## Required task
Reproduce the following listing word for word, leaving out the pictures.

## Supplied records
***
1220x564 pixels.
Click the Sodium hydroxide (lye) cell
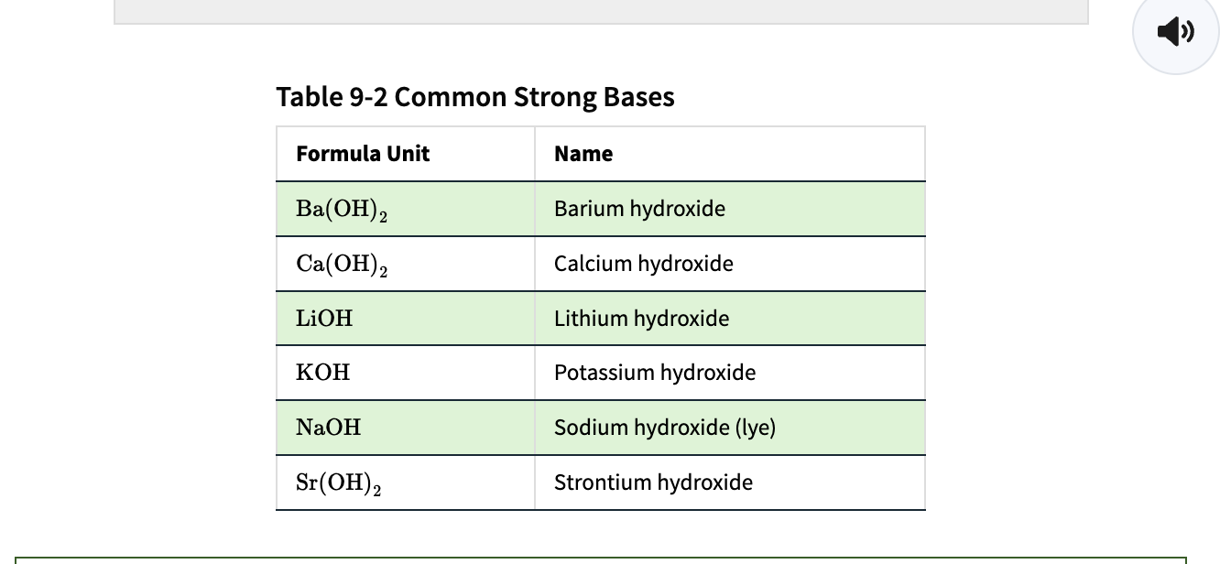click(x=730, y=428)
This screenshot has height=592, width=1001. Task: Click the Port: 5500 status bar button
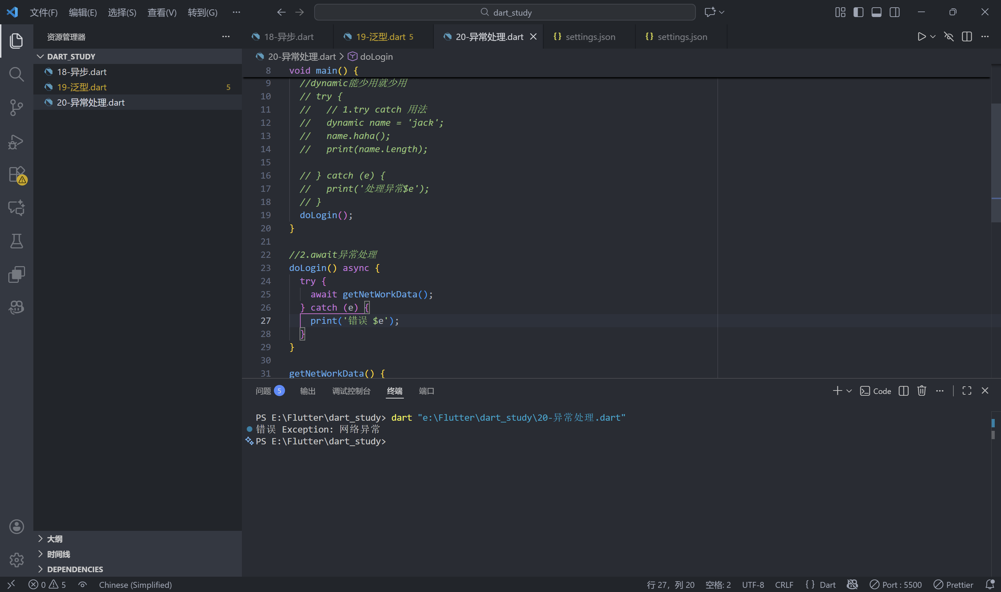[896, 585]
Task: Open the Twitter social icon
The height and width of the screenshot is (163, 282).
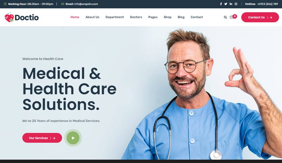Action: 226,4
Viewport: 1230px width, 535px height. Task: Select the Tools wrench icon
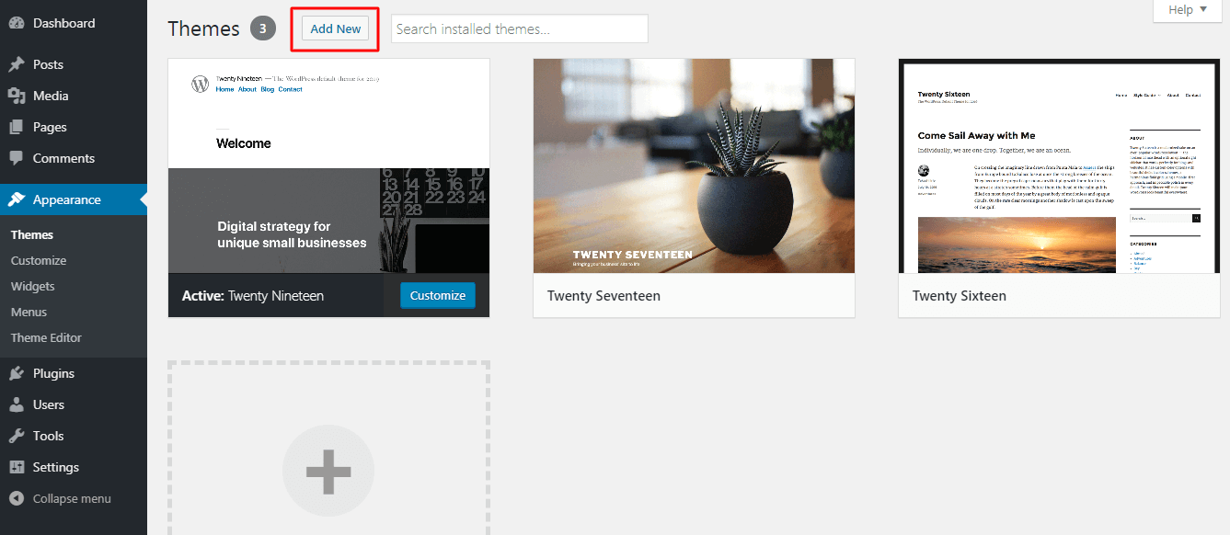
***
## Written response
1220x564 pixels.
Click the Sodium hydroxide (lye) cell
click(x=730, y=428)
This screenshot has height=592, width=1001. Task: Click the Port: 5500 status bar button
[896, 585]
Task: Open the Twitter social icon
The height and width of the screenshot is (163, 282).
Action: 226,4
Viewport: 1230px width, 535px height. Task: Select the Tools wrench icon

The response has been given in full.